LISTED ENTRIES:
==================================================
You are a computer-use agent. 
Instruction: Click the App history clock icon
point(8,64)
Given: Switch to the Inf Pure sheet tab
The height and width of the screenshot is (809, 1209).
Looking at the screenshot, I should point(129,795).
==================================================
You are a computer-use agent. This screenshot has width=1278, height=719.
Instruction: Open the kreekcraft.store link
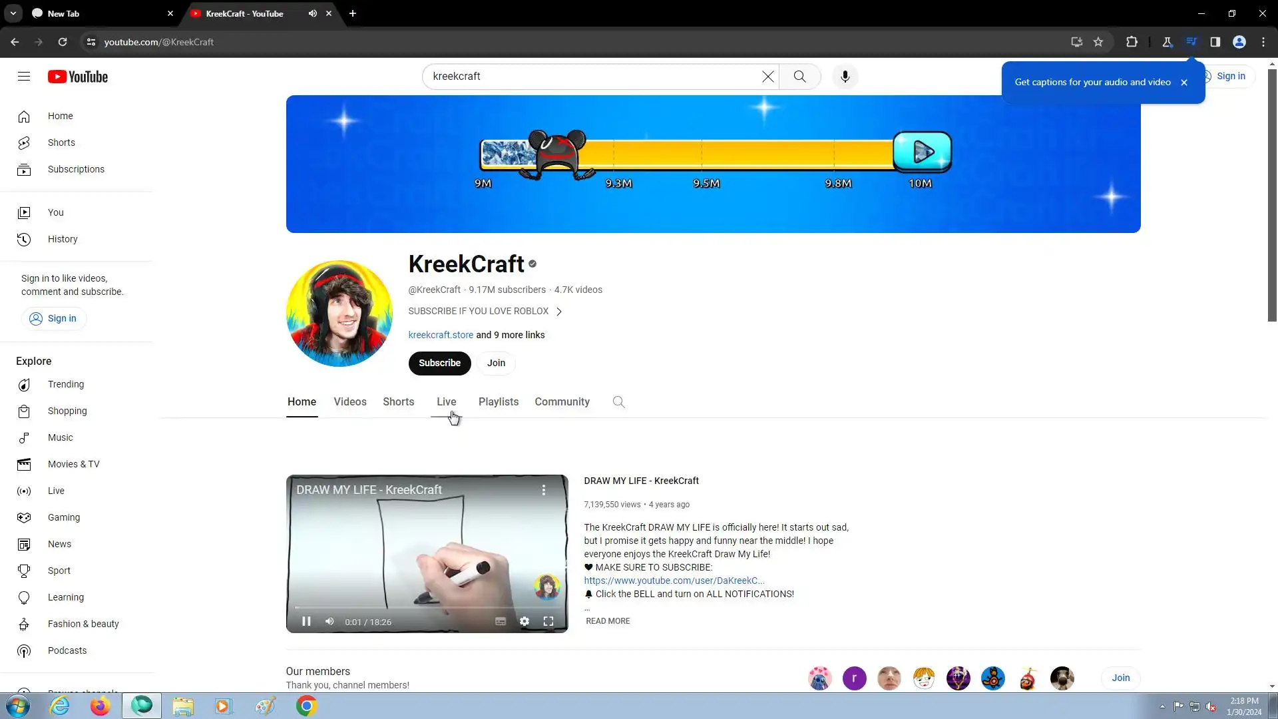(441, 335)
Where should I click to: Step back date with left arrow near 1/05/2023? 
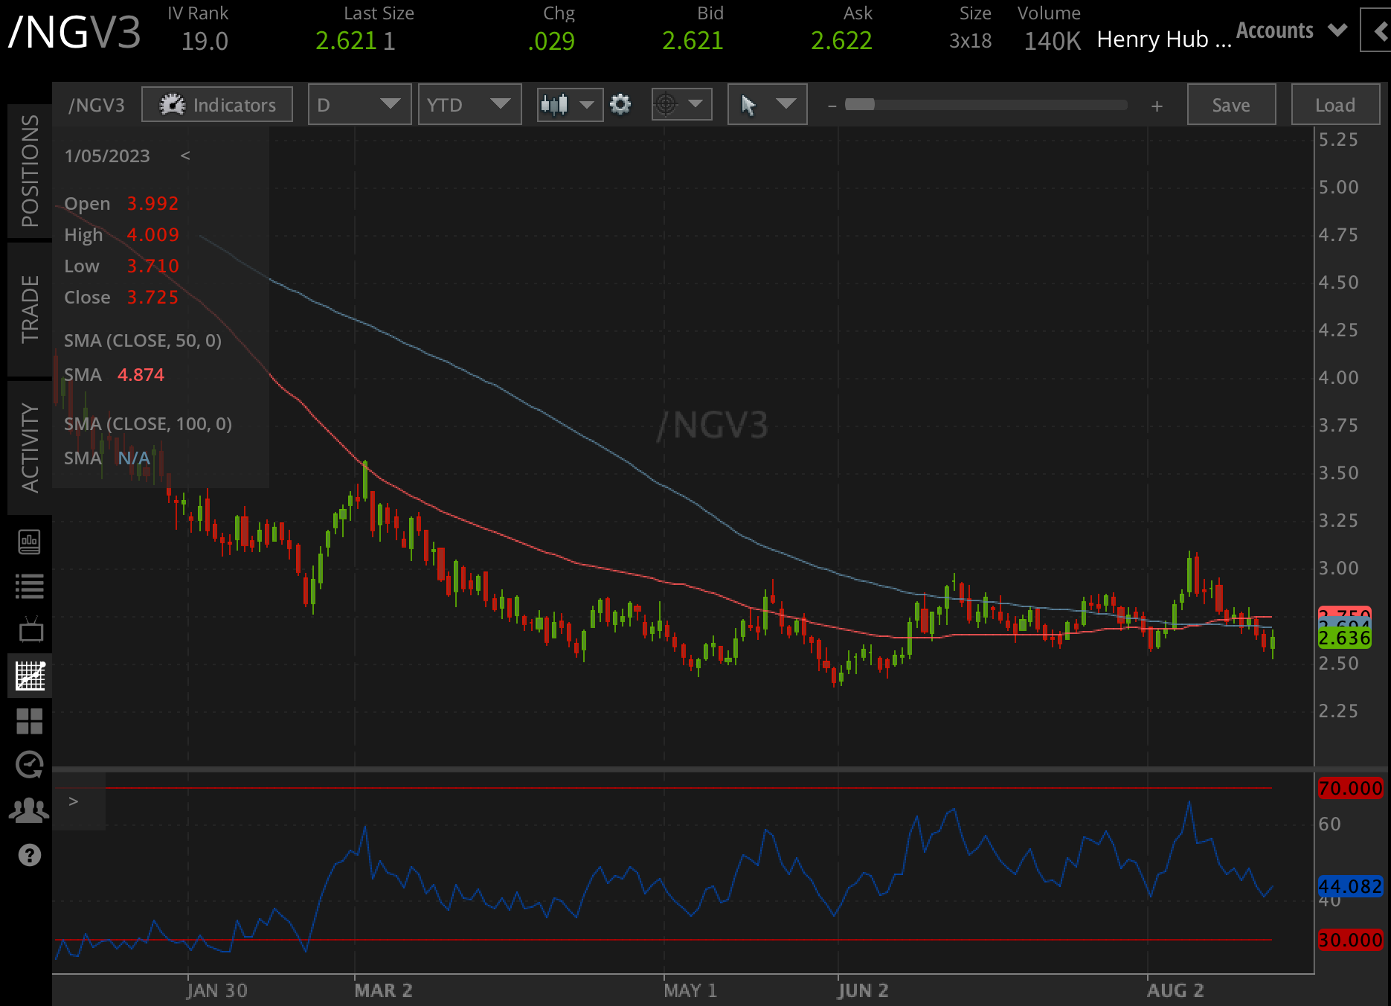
==================================================
WHAT THE EXERCISE ASKS:
Working from the data above, repeat exactly, and only, the lines that begin at the line containing "You are a computer-use agent. This" and stop after the line containing "Where should I"; pictures are not copied.

RESULT OF THIS TASK:
You are a computer-use agent. This screenshot has width=1278, height=719.
Instruction: Open the kreekcraft.store link
(441, 335)
Where should I click to: Step back date with left arrow near 1/05/2023? 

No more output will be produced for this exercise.